## REQUIRED TASK
Rewrite the records from the line containing "The height and width of the screenshot is (1010, 1901)." through the end of the records, changing "notifications bell" to "alerts bell" and keeping everything else the same. Leave the pictures out of your answer.

·····

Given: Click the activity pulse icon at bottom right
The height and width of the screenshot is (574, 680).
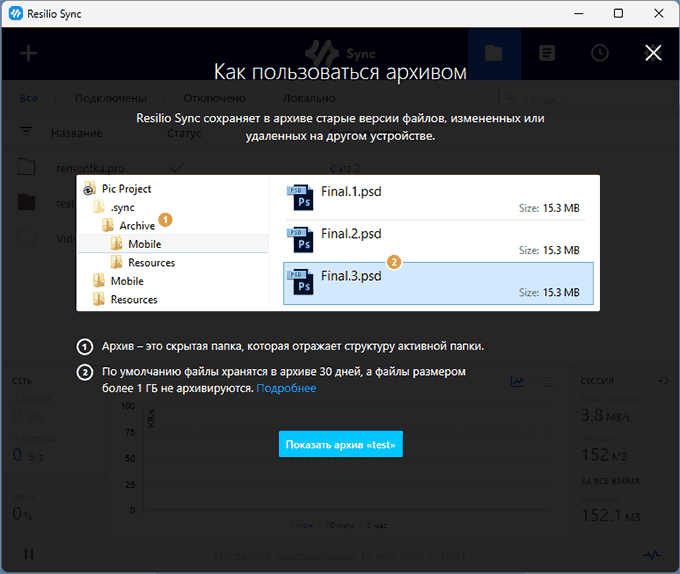Looking at the screenshot, I should (x=651, y=554).
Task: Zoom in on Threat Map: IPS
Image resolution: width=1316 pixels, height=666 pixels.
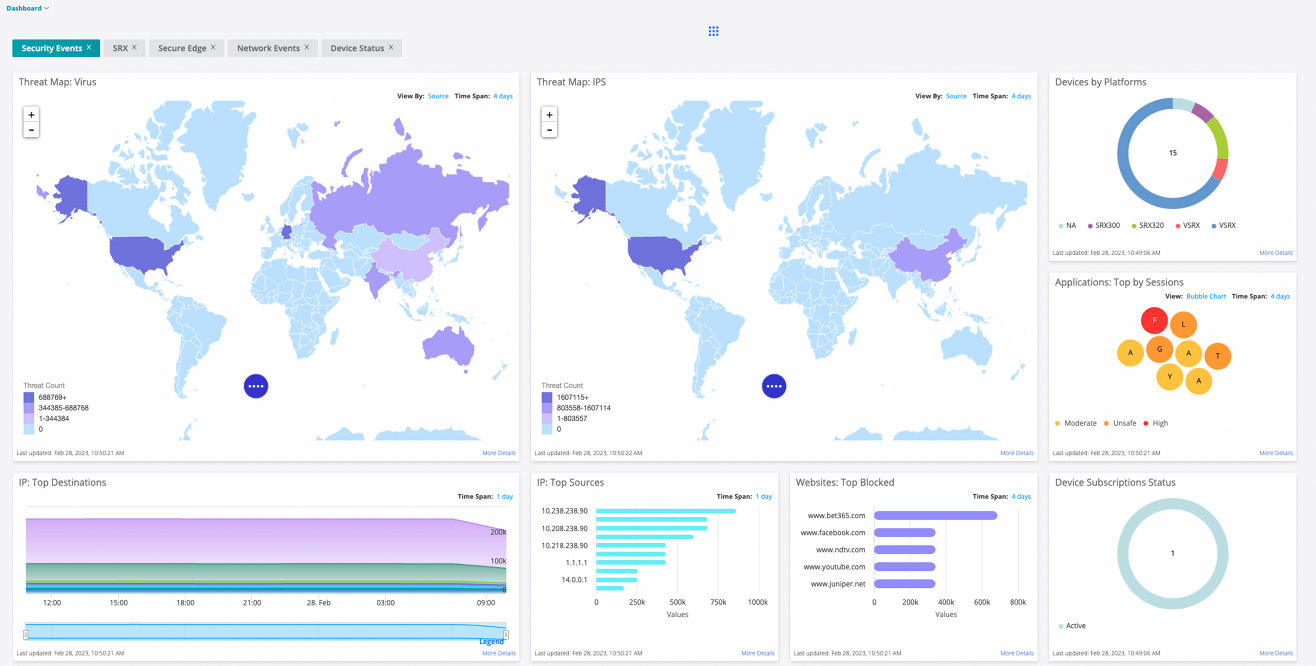Action: point(549,115)
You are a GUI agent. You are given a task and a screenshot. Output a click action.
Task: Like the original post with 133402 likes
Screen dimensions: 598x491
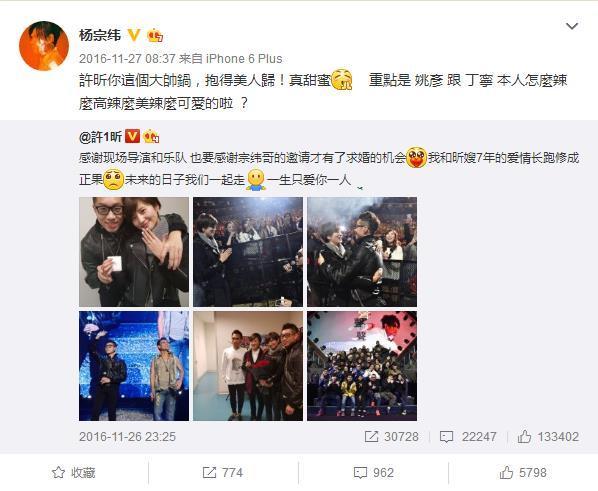[x=548, y=436]
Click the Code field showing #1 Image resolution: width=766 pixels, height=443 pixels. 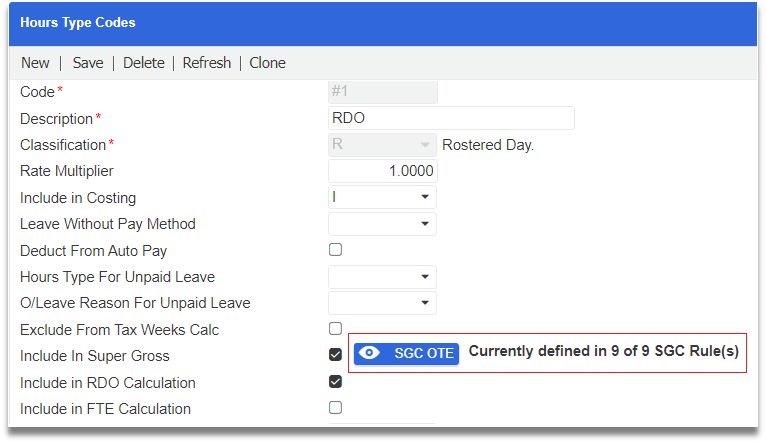[x=382, y=92]
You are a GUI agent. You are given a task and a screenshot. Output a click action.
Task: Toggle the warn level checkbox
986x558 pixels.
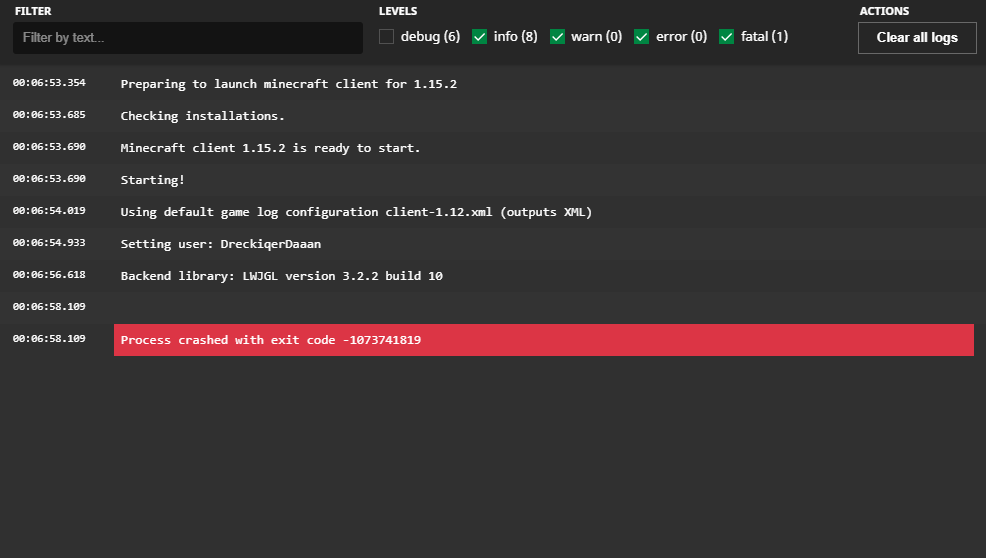coord(558,37)
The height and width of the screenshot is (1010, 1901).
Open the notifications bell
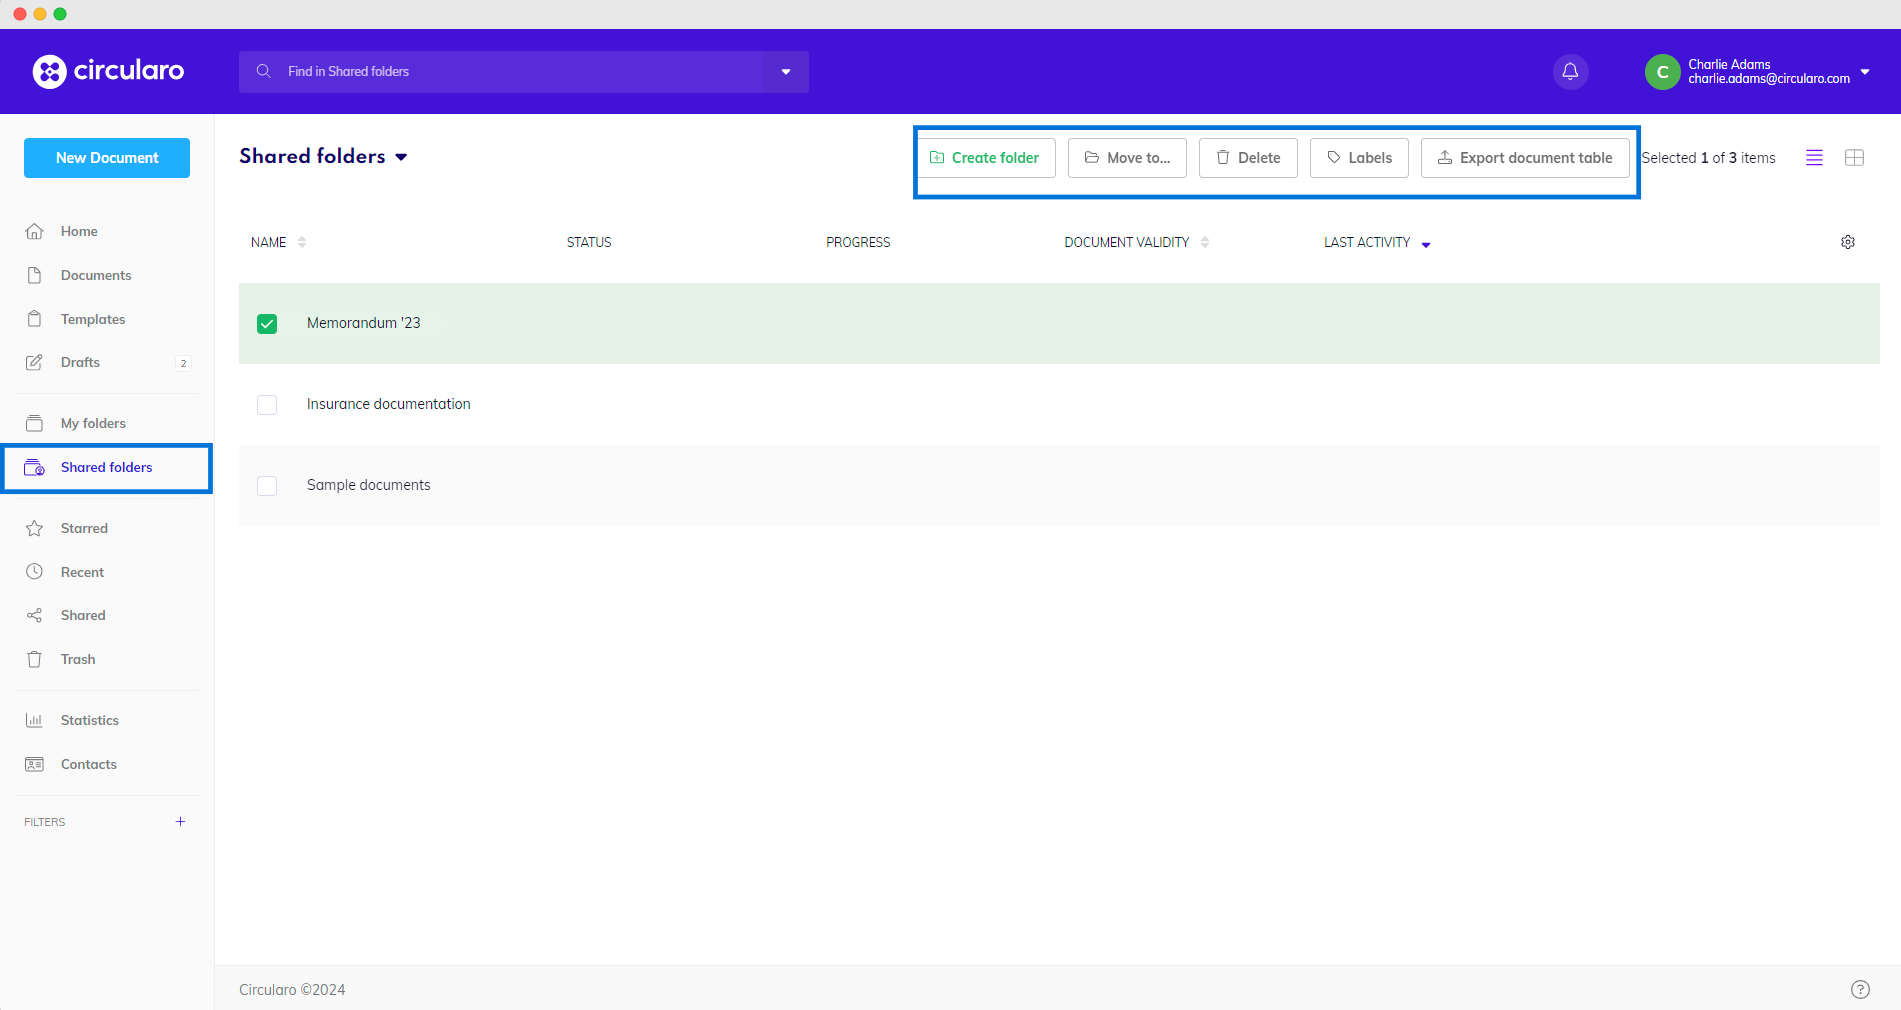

·····

## ANSWER
The height and width of the screenshot is (1010, 1901).
Open the alerts bell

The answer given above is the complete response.